On-site consecutive interpreting
Participants speak in turns. The speaker pauses after a sentence or short section, and the interpreter renders the message into the other language.
This is a strong option for business meetings, negotiations, consultations, site visits, interviews, legal appointments, medical appointments, and small-group discussions. It supports accuracy, tone, and detail while keeping the exchange interactive.
Because the interpreter speaks after each participant, allow additional time compared with a monolingual meeting.
Best suited for: Meetings, appointments, negotiations, interviews, inspections, and small groups.
On-site simultaneous interpreting
The interpreter speaks almost at the same time as the speaker, while participants listen through headsets or a dedicated audio channel.
This format is designed for conferences, seminars, presentations, training sessions, multilingual events, and situations where pauses would interrupt the flow.
It normally requires technical planning and, depending on the event, may involve booths, microphones, headsets, sound equipment, a portable interpreting system, or two interpreters per language.
Best suited for: Conferences, public events, seminars, training sessions, multilingual presentations, and larger audiences.
Video remote interpreting
Video remote interpreting is delivered through a secure video platform. It is useful when participants are in different locations but visual context still matters.
It can suit business meetings, consultations, legal discussions, healthcare appointments, training sessions, and small groups where facial expressions, documents, gestures, or speaker identification matter.
Reliable internet, a quiet private room, a good microphone or headset, and an agreed platform are important. Participants should avoid speaking over one another.

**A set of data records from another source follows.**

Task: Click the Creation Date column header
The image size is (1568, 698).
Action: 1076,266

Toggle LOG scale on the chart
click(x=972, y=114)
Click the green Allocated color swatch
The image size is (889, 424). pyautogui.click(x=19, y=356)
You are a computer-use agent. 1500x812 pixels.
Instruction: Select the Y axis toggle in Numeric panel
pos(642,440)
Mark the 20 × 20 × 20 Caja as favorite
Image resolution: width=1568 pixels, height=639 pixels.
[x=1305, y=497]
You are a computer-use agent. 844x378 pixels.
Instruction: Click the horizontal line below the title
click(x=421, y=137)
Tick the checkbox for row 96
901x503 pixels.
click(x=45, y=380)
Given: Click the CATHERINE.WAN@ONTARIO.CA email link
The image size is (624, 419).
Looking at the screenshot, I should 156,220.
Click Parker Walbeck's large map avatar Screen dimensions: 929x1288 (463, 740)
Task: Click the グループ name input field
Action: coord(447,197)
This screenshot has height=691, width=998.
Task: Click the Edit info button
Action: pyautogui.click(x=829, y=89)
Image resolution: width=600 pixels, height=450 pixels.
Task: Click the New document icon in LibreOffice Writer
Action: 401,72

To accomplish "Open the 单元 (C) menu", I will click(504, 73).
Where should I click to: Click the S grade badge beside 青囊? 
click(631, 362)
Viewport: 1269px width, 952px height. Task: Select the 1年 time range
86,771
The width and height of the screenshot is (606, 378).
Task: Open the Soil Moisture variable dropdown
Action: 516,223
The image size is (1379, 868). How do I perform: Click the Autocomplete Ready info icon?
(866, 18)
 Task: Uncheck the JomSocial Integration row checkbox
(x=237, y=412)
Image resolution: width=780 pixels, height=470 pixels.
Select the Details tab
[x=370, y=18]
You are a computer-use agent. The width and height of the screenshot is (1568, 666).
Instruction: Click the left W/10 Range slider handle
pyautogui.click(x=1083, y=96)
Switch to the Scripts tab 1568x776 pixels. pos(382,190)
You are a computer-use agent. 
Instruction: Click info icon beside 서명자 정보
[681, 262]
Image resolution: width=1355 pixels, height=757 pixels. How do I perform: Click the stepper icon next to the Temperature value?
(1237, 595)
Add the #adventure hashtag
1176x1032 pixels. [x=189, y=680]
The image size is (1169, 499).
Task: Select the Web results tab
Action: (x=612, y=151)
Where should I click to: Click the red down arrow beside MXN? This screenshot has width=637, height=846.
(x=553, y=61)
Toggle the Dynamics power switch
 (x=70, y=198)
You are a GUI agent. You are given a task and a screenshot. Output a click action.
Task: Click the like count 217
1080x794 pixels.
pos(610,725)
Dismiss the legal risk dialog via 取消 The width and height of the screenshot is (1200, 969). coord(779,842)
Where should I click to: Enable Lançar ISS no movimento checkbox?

Best suited for: Remote meetings where visual cues are important.
Telephone interpreting services
Telephone interpreting is delivered by telephone or audio call and is usually consecutive, with each person speaking and pausing in turn.
It is practical for short, urgent, or routine conversations where visual context is not essential, including customer support, appointment scheduling, follow-up calls, supplier calls, and quick clarification.
It is not ideal for complex negotiations, slide presentations, emotionally sensitive meetings, or situations where body language, documents, or multiple speakers are important.
Best suited for: Short calls, urgent communication, customer support, and routine business conversations.